Friday, August 26, 2011

Bernanke speech at Jackson Hole

As expected, Fed chair Ben Bernanke didn't introduce any new proposals during his speech in Jackson Hole.  Real time economics provides highlights of his speech.  Will the Fed introduce QE3 at some later date as some economists, such as Nouriel Roubini have suggested?  Bernanke has emphasized that the his primary criteria that would lead him to implement another round of QE is fears of deflation (as was the case in late 2008 prior to QE1 and in 2011 prior to QE2).  Given that most measures of inflation are close to the Fed's target, QE3 is unlikely any time soon.  While some have criticized Bernanke, claiming that his policies will lead to high inflation, he continues to express the goal of keeping inflation at about 2% over time (a goal he first proposed in the 1990s).  In fact, some economists have suggested that he raise his target for inflation to 4%; an idea rejected by Bernanke (so he gets criticized for possibly contributing to high inflation and for keeping it too low).  Greg Mankiw provides a defense of Ben Bernanke.  As he expressed today, Ben Bernanke recognizes the limits of monetary policy, that the Fed cannot ensure economic growth on its own, particularly sustained economic growth over time.  At the same time, it plays a critical role in dealing with extreme financial distress or preventing deflation.
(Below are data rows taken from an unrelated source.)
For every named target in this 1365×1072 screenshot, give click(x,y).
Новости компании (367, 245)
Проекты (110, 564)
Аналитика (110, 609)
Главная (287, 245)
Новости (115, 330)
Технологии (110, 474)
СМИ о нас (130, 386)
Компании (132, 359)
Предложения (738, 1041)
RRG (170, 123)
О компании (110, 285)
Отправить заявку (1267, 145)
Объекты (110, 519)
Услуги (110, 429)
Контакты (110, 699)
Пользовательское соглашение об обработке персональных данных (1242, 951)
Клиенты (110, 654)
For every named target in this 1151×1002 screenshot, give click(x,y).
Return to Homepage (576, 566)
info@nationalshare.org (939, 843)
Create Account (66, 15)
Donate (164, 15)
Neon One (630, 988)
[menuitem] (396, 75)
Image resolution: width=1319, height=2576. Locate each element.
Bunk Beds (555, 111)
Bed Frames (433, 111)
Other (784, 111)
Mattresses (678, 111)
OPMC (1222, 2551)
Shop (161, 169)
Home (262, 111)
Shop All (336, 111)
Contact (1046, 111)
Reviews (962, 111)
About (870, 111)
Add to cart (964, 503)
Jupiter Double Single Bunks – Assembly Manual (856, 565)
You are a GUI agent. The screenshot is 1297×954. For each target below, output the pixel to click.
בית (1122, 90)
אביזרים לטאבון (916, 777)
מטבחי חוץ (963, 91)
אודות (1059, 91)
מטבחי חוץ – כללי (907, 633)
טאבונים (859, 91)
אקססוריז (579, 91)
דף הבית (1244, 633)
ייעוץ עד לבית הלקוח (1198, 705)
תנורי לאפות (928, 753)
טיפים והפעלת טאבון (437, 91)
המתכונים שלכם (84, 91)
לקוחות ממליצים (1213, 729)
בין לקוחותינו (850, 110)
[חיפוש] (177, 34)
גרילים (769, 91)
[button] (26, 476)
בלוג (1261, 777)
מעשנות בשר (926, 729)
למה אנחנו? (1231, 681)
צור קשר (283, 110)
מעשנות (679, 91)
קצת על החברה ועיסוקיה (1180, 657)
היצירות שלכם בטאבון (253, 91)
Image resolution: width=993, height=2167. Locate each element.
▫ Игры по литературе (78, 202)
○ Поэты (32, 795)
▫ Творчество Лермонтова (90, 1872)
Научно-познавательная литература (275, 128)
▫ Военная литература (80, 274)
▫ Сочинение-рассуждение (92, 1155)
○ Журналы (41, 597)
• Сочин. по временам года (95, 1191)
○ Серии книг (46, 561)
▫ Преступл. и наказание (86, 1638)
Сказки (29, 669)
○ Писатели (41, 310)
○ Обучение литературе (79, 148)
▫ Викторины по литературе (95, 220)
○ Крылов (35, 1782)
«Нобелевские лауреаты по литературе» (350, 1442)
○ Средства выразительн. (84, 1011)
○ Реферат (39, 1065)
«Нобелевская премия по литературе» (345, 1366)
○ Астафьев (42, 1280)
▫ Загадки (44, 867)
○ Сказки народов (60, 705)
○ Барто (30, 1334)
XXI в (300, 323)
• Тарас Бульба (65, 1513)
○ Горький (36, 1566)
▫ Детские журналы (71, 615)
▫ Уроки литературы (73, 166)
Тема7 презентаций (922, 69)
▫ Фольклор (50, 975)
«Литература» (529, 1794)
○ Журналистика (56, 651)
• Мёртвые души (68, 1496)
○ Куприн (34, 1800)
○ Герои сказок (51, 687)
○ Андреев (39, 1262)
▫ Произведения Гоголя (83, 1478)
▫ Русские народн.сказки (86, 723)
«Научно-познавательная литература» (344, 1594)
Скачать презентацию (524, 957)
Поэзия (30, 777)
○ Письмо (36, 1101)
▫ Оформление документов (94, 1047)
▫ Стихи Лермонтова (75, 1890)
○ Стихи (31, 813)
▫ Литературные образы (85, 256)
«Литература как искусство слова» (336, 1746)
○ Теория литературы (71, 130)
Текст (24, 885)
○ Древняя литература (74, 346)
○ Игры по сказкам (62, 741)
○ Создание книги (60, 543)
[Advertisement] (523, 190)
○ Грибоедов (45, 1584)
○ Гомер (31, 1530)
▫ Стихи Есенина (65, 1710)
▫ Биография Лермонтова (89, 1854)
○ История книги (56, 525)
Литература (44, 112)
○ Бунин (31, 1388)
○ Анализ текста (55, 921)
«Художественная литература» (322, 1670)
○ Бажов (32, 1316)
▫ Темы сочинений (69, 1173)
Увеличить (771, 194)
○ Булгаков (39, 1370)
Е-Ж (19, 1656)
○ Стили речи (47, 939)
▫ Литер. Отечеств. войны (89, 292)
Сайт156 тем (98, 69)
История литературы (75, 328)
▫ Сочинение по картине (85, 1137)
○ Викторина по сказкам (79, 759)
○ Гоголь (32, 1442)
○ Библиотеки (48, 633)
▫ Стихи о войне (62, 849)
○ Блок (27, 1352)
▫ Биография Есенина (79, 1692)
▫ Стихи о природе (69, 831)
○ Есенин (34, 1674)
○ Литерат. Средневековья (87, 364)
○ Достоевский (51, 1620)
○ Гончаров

What about previous rounds of QE?  Most economists strongly supported the first round of QE, which followed the approach suggested by Milton Friedman when an economy experiences a financial crisis.  It accomplished its goal of stabilizing the financial system and preventing deflation (returning the economy back to normal would have been nice, but was not an expected outcome of the first round of QE).  QE2 was more controversial.  Virtually all of the new reserves introduced by the Fed remained in banks rather than circulating in the economy.  Banks used it to build up excess reserves; the Fed's $600 billion in purchases of treasuries was accompanied by a little more than a $600 billion increase in excess reserves (see change in excess reserves from November to June).  Thus, new money is not flooding the economy, meaning fears of very high inflation are unfounded (unless the Fed allows the reserves to flood the economy at some point in the future).  However, when short-term interest rates are so low, many investors or speculators take on more risk in search of higher returns, leading to potential bubbles in some assets.  Thus, though low interest rates are desirable in trying to stimulate economic growth, there are risks to such a policy if kept in place for too long.

There's been no more difficult time to implement monetary policy than today, given the after effects of the financial crisis, sovereign debt crises, ongoing economic weakness, etc.  In addition, the heated political environment poses an additional challenge to being chair of the Fed, particularly if he has any interest in visiting Texas!